__DATA IN THIS EXERCISE__.

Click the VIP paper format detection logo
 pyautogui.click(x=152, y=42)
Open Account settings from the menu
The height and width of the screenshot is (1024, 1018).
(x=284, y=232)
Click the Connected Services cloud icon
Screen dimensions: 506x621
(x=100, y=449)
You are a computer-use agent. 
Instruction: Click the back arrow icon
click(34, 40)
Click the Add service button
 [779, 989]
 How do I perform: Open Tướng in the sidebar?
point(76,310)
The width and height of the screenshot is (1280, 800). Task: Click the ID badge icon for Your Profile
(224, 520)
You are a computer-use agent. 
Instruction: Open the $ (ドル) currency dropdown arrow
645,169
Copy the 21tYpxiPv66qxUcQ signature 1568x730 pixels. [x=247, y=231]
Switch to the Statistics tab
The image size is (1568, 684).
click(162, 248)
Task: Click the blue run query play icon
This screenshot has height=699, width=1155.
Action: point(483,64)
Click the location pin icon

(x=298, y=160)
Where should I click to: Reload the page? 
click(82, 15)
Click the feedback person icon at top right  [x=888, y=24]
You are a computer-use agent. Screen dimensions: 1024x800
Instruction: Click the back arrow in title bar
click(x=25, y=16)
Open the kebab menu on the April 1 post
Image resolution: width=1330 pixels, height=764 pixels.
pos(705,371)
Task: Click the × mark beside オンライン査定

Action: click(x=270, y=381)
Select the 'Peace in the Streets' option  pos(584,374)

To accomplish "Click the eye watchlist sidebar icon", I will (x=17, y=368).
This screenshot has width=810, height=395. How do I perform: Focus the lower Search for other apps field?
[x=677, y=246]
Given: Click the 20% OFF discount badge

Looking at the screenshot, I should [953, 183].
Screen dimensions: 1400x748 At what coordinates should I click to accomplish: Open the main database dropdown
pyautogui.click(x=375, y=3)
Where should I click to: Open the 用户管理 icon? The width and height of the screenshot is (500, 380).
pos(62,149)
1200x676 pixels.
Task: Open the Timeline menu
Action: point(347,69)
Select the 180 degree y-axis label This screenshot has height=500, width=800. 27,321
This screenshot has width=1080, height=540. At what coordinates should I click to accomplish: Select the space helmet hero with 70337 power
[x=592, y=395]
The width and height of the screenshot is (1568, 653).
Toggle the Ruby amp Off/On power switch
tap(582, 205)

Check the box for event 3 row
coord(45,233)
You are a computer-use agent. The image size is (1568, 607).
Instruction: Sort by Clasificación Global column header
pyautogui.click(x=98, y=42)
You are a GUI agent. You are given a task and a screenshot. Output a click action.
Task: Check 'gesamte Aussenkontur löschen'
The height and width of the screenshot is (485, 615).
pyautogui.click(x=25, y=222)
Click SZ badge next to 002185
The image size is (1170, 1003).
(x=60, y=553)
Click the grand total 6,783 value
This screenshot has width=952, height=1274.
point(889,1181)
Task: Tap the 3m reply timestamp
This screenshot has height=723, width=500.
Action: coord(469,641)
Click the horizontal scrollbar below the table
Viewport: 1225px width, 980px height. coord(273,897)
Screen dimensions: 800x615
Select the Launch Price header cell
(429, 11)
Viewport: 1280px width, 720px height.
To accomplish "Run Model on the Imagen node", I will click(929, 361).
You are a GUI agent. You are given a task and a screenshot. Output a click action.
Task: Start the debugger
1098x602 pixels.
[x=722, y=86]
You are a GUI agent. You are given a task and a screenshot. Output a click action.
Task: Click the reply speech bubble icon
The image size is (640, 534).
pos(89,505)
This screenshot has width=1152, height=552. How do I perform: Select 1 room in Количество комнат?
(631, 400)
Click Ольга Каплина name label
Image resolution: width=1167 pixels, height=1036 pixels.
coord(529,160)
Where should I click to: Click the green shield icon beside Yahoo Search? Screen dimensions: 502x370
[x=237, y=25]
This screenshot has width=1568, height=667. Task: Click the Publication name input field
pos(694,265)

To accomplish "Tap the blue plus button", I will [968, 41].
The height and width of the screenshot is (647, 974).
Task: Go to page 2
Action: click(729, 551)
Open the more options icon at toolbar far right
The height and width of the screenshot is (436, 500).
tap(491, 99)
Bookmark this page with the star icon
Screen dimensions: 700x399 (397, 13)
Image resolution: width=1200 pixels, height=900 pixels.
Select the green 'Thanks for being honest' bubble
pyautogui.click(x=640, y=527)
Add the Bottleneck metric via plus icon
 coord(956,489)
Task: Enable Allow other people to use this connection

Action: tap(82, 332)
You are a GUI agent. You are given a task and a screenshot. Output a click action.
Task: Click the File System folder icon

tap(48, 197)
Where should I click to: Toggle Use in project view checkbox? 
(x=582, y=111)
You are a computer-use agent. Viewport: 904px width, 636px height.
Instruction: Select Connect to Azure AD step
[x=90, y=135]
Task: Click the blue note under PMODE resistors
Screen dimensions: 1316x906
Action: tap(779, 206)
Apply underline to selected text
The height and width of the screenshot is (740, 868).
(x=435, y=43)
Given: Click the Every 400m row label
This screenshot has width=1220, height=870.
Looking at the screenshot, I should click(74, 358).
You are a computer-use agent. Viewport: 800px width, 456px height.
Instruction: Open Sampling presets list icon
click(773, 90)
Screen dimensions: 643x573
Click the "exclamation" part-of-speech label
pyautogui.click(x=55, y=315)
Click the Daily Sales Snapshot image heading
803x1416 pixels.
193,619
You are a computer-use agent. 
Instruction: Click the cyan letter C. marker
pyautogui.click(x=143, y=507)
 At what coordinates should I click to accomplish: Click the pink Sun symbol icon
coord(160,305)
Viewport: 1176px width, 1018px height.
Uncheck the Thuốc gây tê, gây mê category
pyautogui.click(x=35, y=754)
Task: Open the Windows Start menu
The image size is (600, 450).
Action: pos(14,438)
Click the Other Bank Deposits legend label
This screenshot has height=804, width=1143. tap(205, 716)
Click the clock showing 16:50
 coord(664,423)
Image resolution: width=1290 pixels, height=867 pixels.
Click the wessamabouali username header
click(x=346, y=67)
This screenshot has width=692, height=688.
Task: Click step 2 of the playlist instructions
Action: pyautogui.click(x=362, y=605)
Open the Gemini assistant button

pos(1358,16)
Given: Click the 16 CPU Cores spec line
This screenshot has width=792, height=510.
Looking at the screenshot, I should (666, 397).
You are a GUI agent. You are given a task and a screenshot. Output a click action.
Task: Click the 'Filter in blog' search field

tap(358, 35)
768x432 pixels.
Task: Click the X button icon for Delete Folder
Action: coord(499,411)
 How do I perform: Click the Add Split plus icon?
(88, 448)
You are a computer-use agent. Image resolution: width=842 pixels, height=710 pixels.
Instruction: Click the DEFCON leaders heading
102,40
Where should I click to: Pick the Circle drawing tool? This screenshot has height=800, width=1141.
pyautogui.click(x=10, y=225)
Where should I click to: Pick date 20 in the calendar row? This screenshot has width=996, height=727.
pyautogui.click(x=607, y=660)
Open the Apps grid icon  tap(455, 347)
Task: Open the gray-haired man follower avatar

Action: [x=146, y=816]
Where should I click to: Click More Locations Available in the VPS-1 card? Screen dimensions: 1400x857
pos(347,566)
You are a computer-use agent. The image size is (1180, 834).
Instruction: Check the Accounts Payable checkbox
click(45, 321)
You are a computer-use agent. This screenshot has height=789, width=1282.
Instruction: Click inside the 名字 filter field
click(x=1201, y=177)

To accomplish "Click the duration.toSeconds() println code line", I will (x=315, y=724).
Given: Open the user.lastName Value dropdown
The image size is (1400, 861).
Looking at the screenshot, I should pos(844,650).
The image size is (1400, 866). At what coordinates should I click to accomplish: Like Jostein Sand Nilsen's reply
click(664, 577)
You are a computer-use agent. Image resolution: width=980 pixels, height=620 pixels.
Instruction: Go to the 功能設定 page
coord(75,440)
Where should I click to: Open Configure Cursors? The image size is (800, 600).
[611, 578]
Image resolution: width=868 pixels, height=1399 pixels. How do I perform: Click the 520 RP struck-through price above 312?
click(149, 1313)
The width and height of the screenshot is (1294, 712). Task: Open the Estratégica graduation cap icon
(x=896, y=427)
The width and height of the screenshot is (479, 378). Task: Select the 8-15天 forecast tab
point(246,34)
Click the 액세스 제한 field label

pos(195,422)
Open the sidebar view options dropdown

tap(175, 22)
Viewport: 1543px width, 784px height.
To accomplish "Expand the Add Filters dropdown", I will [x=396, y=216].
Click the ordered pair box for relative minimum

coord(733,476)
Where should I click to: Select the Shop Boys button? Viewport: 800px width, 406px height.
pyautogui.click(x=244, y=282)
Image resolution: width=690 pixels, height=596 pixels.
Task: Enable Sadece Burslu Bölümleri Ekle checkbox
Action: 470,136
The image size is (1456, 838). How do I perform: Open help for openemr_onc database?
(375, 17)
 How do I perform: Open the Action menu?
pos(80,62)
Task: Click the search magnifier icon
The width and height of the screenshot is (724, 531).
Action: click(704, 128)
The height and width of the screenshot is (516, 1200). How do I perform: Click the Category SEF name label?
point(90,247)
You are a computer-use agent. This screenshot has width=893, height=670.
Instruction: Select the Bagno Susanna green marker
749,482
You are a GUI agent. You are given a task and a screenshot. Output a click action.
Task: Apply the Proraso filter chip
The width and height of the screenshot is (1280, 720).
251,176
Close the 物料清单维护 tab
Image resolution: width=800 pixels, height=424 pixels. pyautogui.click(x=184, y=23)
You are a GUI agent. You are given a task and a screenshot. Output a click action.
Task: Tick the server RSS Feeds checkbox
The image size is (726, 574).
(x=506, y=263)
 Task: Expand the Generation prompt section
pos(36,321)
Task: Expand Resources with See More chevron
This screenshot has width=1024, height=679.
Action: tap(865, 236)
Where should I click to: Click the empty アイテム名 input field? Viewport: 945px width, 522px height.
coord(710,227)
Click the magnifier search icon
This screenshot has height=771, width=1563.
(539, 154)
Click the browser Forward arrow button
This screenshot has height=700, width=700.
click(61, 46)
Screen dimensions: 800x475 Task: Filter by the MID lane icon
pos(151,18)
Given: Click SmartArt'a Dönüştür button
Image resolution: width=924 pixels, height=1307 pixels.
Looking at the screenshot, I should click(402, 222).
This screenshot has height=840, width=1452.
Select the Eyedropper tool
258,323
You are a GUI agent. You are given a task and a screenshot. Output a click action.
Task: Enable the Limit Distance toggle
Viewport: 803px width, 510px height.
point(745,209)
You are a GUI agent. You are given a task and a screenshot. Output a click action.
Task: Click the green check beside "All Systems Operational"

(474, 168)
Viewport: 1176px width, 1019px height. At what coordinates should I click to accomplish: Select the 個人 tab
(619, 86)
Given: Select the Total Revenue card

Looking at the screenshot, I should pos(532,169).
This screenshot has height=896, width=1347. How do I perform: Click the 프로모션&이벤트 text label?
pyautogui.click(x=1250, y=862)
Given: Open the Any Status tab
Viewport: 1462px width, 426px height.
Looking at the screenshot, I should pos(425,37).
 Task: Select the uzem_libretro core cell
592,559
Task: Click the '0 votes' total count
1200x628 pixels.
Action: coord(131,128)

__TASK OBJECTIVE__. Output only an exact transcription of the lines above from the one with "Task: Expand the Generation prompt section" up to and including the one with "This screenshot has height=840, width=1452.".

__WRITTEN RESPONSE__.
 Task: Expand the Generation prompt section
pos(36,321)
Task: Expand Resources with See More chevron
This screenshot has width=1024, height=679.
Action: tap(865, 236)
Where should I click to: Click the empty アイテム名 input field? Viewport: 945px width, 522px height.
coord(710,227)
Click the magnifier search icon
This screenshot has height=771, width=1563.
(539, 154)
Click the browser Forward arrow button
This screenshot has height=700, width=700.
click(61, 46)
Screen dimensions: 800x475 Task: Filter by the MID lane icon
pos(151,18)
Given: Click SmartArt'a Dönüştür button
Image resolution: width=924 pixels, height=1307 pixels.
Looking at the screenshot, I should click(402, 222).
This screenshot has height=840, width=1452.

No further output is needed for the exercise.